Task prompt: Nothing in the listing may change. Repeat all of it.

** Opening The input block **

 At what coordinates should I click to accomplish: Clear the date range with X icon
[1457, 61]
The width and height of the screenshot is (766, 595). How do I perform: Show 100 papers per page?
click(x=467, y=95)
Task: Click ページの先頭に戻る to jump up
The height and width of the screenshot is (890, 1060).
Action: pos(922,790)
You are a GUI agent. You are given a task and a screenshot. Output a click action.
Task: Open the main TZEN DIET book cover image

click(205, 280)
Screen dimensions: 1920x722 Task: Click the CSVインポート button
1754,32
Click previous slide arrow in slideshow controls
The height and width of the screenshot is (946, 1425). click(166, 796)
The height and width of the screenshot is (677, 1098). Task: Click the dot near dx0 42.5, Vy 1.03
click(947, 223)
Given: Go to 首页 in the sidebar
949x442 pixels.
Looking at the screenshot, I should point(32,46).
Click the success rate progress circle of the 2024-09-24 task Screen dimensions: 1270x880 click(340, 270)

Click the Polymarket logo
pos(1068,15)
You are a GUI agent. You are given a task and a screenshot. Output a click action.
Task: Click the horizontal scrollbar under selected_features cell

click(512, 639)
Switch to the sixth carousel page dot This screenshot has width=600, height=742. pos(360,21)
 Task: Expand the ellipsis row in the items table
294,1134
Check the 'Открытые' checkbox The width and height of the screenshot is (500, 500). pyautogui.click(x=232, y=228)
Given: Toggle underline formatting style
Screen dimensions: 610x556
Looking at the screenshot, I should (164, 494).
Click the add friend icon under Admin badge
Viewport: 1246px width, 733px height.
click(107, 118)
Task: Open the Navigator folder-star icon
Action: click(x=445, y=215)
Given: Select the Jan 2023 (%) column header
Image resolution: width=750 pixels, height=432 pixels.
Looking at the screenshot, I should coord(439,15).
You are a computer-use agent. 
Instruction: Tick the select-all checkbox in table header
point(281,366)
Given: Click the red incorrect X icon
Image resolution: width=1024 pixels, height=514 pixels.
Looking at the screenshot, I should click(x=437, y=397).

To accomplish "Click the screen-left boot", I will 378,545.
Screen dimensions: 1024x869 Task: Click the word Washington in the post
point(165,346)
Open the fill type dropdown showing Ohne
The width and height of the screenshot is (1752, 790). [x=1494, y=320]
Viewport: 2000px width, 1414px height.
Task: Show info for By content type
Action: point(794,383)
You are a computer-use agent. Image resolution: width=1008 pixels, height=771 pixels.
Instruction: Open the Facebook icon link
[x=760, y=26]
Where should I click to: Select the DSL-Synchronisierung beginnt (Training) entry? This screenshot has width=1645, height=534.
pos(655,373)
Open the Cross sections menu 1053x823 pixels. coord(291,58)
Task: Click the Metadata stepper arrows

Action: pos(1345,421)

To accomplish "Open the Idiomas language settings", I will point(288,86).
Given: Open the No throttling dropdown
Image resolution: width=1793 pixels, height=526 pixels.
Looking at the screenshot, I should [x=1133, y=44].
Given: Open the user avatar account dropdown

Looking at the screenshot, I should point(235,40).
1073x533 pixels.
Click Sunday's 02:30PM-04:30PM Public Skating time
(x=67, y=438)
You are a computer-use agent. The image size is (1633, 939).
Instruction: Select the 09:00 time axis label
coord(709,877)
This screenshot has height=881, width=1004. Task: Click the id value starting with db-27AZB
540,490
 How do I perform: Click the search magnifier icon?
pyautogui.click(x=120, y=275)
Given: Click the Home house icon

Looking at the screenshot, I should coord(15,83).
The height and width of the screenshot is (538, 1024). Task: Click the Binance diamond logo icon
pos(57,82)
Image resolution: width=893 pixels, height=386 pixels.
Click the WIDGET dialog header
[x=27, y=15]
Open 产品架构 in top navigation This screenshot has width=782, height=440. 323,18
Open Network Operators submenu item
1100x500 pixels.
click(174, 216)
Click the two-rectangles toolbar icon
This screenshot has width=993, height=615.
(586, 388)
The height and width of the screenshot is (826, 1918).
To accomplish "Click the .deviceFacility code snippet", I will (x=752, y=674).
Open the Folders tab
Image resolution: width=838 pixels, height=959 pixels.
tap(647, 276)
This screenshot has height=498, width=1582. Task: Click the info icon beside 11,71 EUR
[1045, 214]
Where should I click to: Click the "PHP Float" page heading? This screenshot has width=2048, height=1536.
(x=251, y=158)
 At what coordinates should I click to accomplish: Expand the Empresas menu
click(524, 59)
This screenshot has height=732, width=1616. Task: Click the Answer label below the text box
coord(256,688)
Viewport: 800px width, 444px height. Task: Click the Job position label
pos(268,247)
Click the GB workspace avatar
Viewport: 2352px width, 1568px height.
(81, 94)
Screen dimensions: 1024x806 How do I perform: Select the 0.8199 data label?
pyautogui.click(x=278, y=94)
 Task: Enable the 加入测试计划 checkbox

** Closing The input block **

Written response:
 At what coordinates should I click to accomplish: Clear the date range with X icon
[1457, 61]
The width and height of the screenshot is (766, 595). How do I perform: Show 100 papers per page?
click(x=467, y=95)
Task: Click ページの先頭に戻る to jump up
The height and width of the screenshot is (890, 1060).
Action: pos(922,790)
You are a GUI agent. You are given a task and a screenshot. Output a click action.
Task: Open the main TZEN DIET book cover image

click(205, 280)
Screen dimensions: 1920x722 Task: Click the CSVインポート button
1754,32
Click previous slide arrow in slideshow controls
The height and width of the screenshot is (946, 1425). click(166, 796)
The height and width of the screenshot is (677, 1098). Task: Click the dot near dx0 42.5, Vy 1.03
click(947, 223)
Given: Go to 首页 in the sidebar
949x442 pixels.
Looking at the screenshot, I should point(32,46).
Click the success rate progress circle of the 2024-09-24 task Screen dimensions: 1270x880 click(340, 270)

Click the Polymarket logo
pos(1068,15)
You are a GUI agent. You are given a task and a screenshot. Output a click action.
Task: Click the horizontal scrollbar under selected_features cell

click(512, 639)
Switch to the sixth carousel page dot This screenshot has width=600, height=742. pos(360,21)
 Task: Expand the ellipsis row in the items table
294,1134
Check the 'Открытые' checkbox The width and height of the screenshot is (500, 500). pyautogui.click(x=232, y=228)
Given: Toggle underline formatting style
Screen dimensions: 610x556
Looking at the screenshot, I should (164, 494).
Click the add friend icon under Admin badge
Viewport: 1246px width, 733px height.
click(107, 118)
Task: Open the Navigator folder-star icon
Action: click(x=445, y=215)
Given: Select the Jan 2023 (%) column header
Image resolution: width=750 pixels, height=432 pixels.
Looking at the screenshot, I should coord(439,15).
You are a computer-use agent. 
Instruction: Tick the select-all checkbox in table header
point(281,366)
Given: Click the red incorrect X icon
Image resolution: width=1024 pixels, height=514 pixels.
Looking at the screenshot, I should click(x=437, y=397).

To accomplish "Click the screen-left boot", I will 378,545.
Screen dimensions: 1024x869 Task: Click the word Washington in the post
point(165,346)
Open the fill type dropdown showing Ohne
The width and height of the screenshot is (1752, 790). [x=1494, y=320]
Viewport: 2000px width, 1414px height.
Task: Show info for By content type
Action: point(794,383)
You are a computer-use agent. Image resolution: width=1008 pixels, height=771 pixels.
Instruction: Open the Facebook icon link
[x=760, y=26]
Where should I click to: Select the DSL-Synchronisierung beginnt (Training) entry? This screenshot has width=1645, height=534.
pos(655,373)
Open the Cross sections menu 1053x823 pixels. coord(291,58)
Task: Click the Metadata stepper arrows

Action: pos(1345,421)

To accomplish "Open the Idiomas language settings", I will point(288,86).
Given: Open the No throttling dropdown
Image resolution: width=1793 pixels, height=526 pixels.
Looking at the screenshot, I should [x=1133, y=44].
Given: Open the user avatar account dropdown

Looking at the screenshot, I should point(235,40).
1073x533 pixels.
Click Sunday's 02:30PM-04:30PM Public Skating time
(x=67, y=438)
You are a computer-use agent. The image size is (1633, 939).
Instruction: Select the 09:00 time axis label
coord(709,877)
This screenshot has height=881, width=1004. Task: Click the id value starting with db-27AZB
540,490
 How do I perform: Click the search magnifier icon?
pyautogui.click(x=120, y=275)
Given: Click the Home house icon

Looking at the screenshot, I should coord(15,83).
The height and width of the screenshot is (538, 1024). Task: Click the Binance diamond logo icon
pos(57,82)
Image resolution: width=893 pixels, height=386 pixels.
Click the WIDGET dialog header
[x=27, y=15]
Open 产品架构 in top navigation This screenshot has width=782, height=440. 323,18
Open Network Operators submenu item
1100x500 pixels.
click(174, 216)
Click the two-rectangles toolbar icon
This screenshot has width=993, height=615.
(586, 388)
The height and width of the screenshot is (826, 1918).
To accomplish "Click the .deviceFacility code snippet", I will (x=752, y=674).
Open the Folders tab
Image resolution: width=838 pixels, height=959 pixels.
tap(647, 276)
This screenshot has height=498, width=1582. Task: Click the info icon beside 11,71 EUR
[1045, 214]
Where should I click to: Click the "PHP Float" page heading? This screenshot has width=2048, height=1536.
(x=251, y=158)
 At what coordinates should I click to accomplish: Expand the Empresas menu
click(524, 59)
This screenshot has height=732, width=1616. Task: Click the Answer label below the text box
coord(256,688)
Viewport: 800px width, 444px height. Task: Click the Job position label
pos(268,247)
Click the GB workspace avatar
Viewport: 2352px width, 1568px height.
(81, 94)
Screen dimensions: 1024x806 How do I perform: Select the 0.8199 data label?
pyautogui.click(x=278, y=94)
 Task: Enable the 加入测试计划 checkbox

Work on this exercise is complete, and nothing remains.